The seeds that I started last week are all up and growing, so I am checking the moisture of their soil each day. I will get out my little grow light tomorrow and set it up. They are getting sun (when it’s not snowing) in my West-facing picture window, but I think they need more light. This is not an exact science for me!
This week I want to talk about ways to preserve the goodness I plan on growing in my garden this summer. The ways I use are freezing, water-bath canning, pressure canning and drying. Pressure canners are somewhat expensive, but I was fortunate to buy one from a friend’s mother for 5 dollars. It’s not new, but it is in good shape. It’s a large pan pressure cooker, but that is large enough for me. I can my food (for one person) in half-pint jars and they fit perfectly inside. A word of caution about buying a used pressure canner: Take it to an extension office to have it safely checked out if you don’t know about its safety. Pressure canners can be dangerous if they are damaged. I also suggest getting a Ball Canning book. I think they are the best for instructions for canning. I pressure can most all of my garden produce except tomatoes. Tomatoes have enough acid in them that they are safe to water-bath can. You run the risk of getting botulism from water-bath canning most other vegetables.

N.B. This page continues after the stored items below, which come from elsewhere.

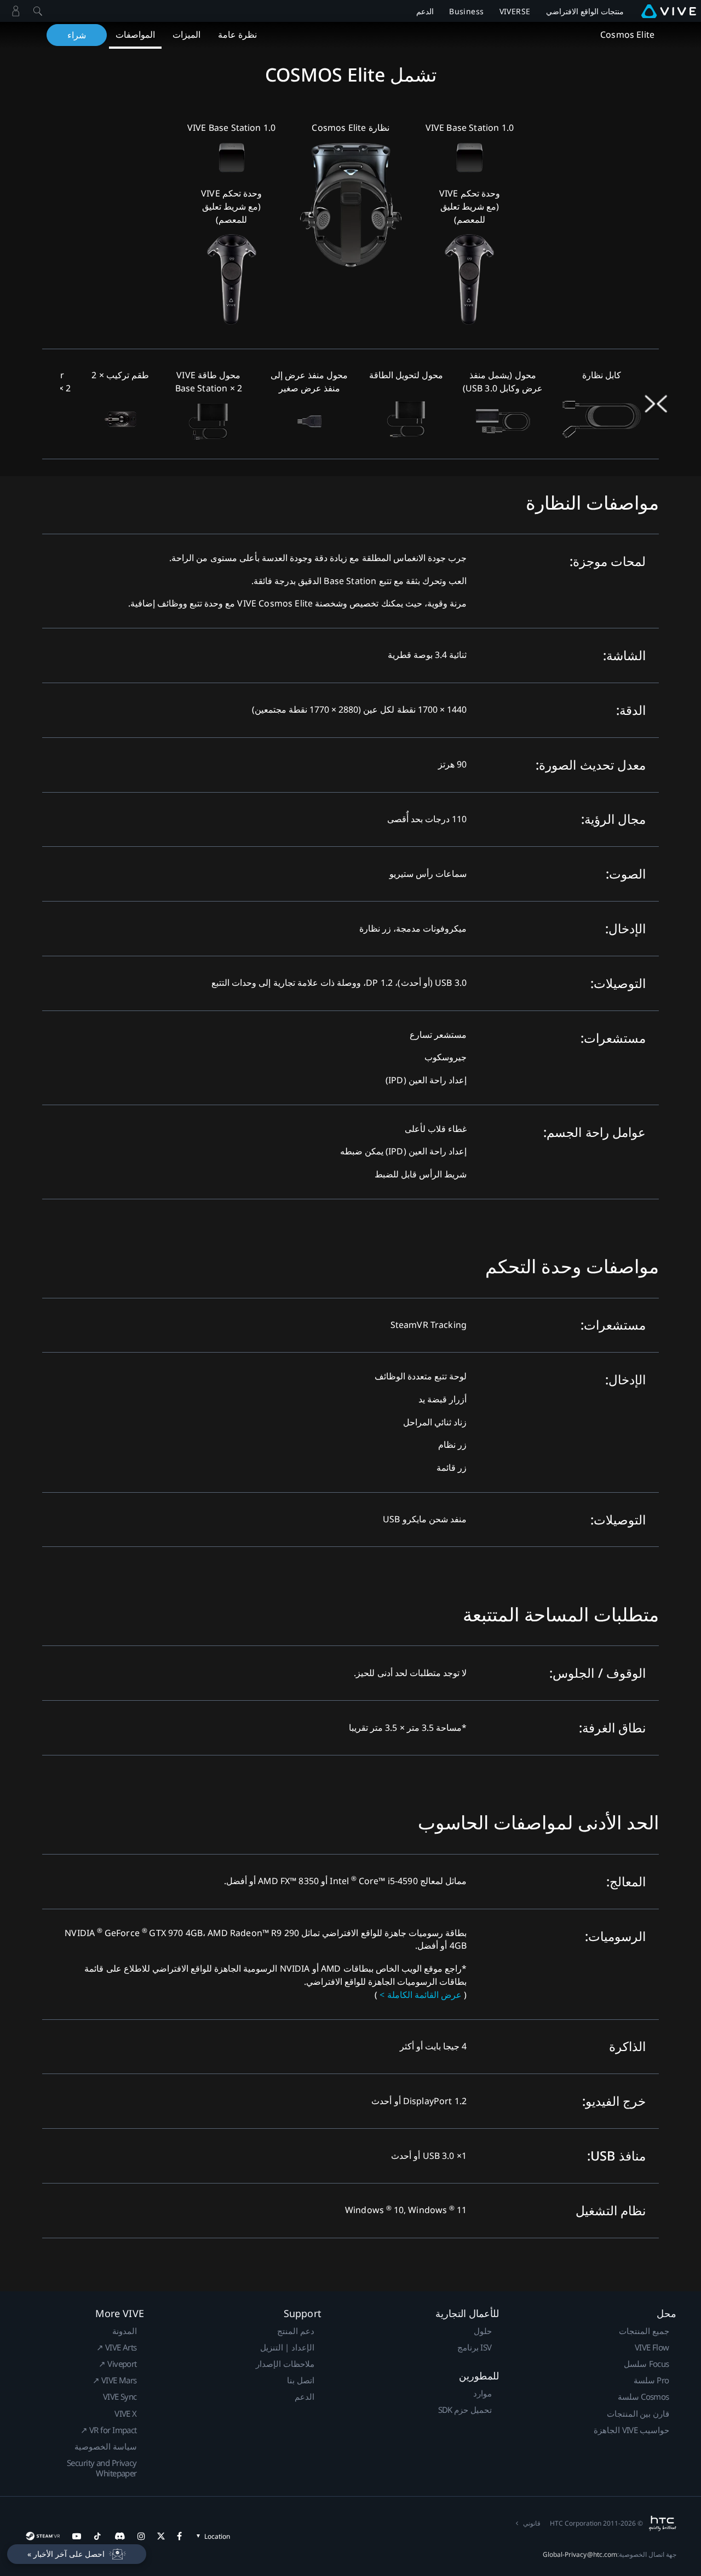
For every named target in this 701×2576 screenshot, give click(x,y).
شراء (76, 35)
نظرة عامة (237, 34)
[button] (76, 2554)
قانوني (532, 2523)
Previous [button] (663, 404)
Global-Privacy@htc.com (580, 2554)
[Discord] (119, 2536)
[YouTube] (76, 2536)
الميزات (186, 34)
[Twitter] (161, 2536)
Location (217, 2536)
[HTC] (662, 2523)
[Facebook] (179, 2536)
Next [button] (650, 404)
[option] (601, 404)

You may recall in one of my first posts I suggested getting a freezer. A freezer, for me, is an indispensable tool for saving extra garden produce. My freezer is approximately 36″ x 20″ chest freezer and is just about the right size for one (or two) person’s frozen food. The size of freezer you need is determined by the size of your family, but my advice is, if you can only get a small freezer, that is better than none. Again that Ball canning book will have instructions on freezing food or look on YouTube to learn how.
And finally, my third way of preserving food is by drying it. Food can be dried in an oven on it’s lowest setting. I was lucky enough to find a used dehydrator in a thrift shop. I haven’t used it yet, but will give it a try this summer. I, too, will be looking on YouTube for instructions for guidance in drying food.
Food can also be dried outside on warm sunny days. I know my great grandmothers did this, but I have never tried drying food this way.
I purposely have not given specific instructions about any of these ways to preserve food. There are plenty of sites on line that will do that. I may get into more specifics during the summer as I am canning, freezing, and drying food.
I have to be careful to not wish my life away, but it would sure be nice if it was spring or summer now!